L-Myc O Plasmídeo de Ativação CRISPR (h) é um sistema mediador de ativação sinérgica (SAM) de três plasmídeos, concebido para a regulação positiva transcricional altamente eficiente e específica do locus MYCL em linhas celulares humanas. O sistema é construído em torno de uma Cas9 cataliticamente inativa (dCas9) portadora de duas mutações inativadoras (D10A e N863A) que eliminam a atividade nuclease, preservando simultaneamente a ligação ao ADN. Esta dCas9 é fundida com VP64, um potente ativador transcricional, e é coexpressa com um gene de resistência à blasticidina para seleção. O segundo plasmídeo codifica a proteína de fusão MS2-p65-HSF1, um complexo ativador secundário que atua em conjunto com o dCas9-VP64, juntamente com um gene de resistência à higromicina. O terceiro plasmídeo codifica um sgRNA de 20 nt específico para o alvo, fundido a dois aptâmeros de RNA MS2 que recrutam o complexo MS2-p65-HSF1 para o local de ativação, acompanhado por um gene de resistência à puromicina. Os três plasmídeos são administrados numa proporção de massa de 1:1:1 para uma expressão equilibrada de todos os componentes do sistema.

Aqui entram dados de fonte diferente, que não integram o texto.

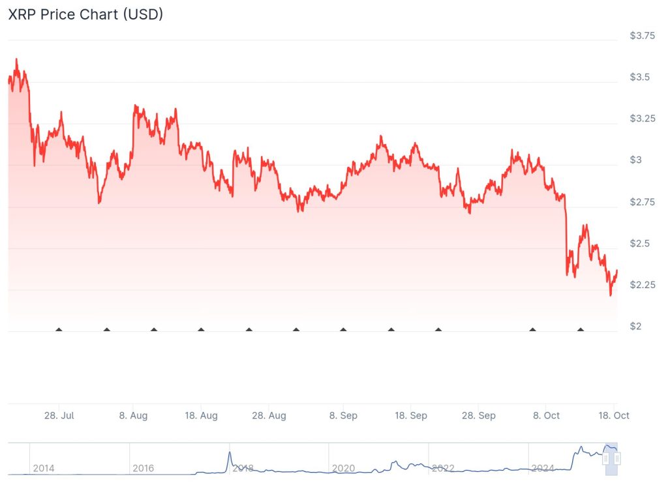Click the diamond marker right of 18. Sep
The height and width of the screenshot is (487, 668).
coord(438,329)
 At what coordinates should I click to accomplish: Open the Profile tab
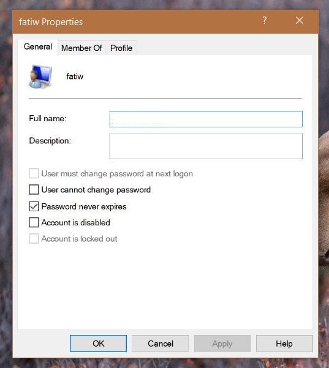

Uma vez montado no locus alvo, o complexo SAM liga-se a cerca de 200 pb a montante do local de início da transcrição MYCL, onde VP64, p65 e HSF1 atuam em conjunto para recrutar a maquinaria transcricional e impulsionar a regulação positiva da expressão endógena de L-Myc. Ao contrário da Cas9 com atividade nuclease, o dCas9 não introduz quebras de cadeia dupla nem modifica a sequência genómica, preservando o locus MYCL nativo e permitindo o estudo de respostas transcricionais dependentes de L-Myc no locus endógeno, tornando-o uma ferramenta valiosa para estudos funcionais, identificação de genes-alvo e modelagem da restauração da via L-Myc em células tumorais com expressão de MYCL silenciada ou reduzida.
Apenas para uso em investigação. Não se destina a uso diagnóstico ou terapêutico.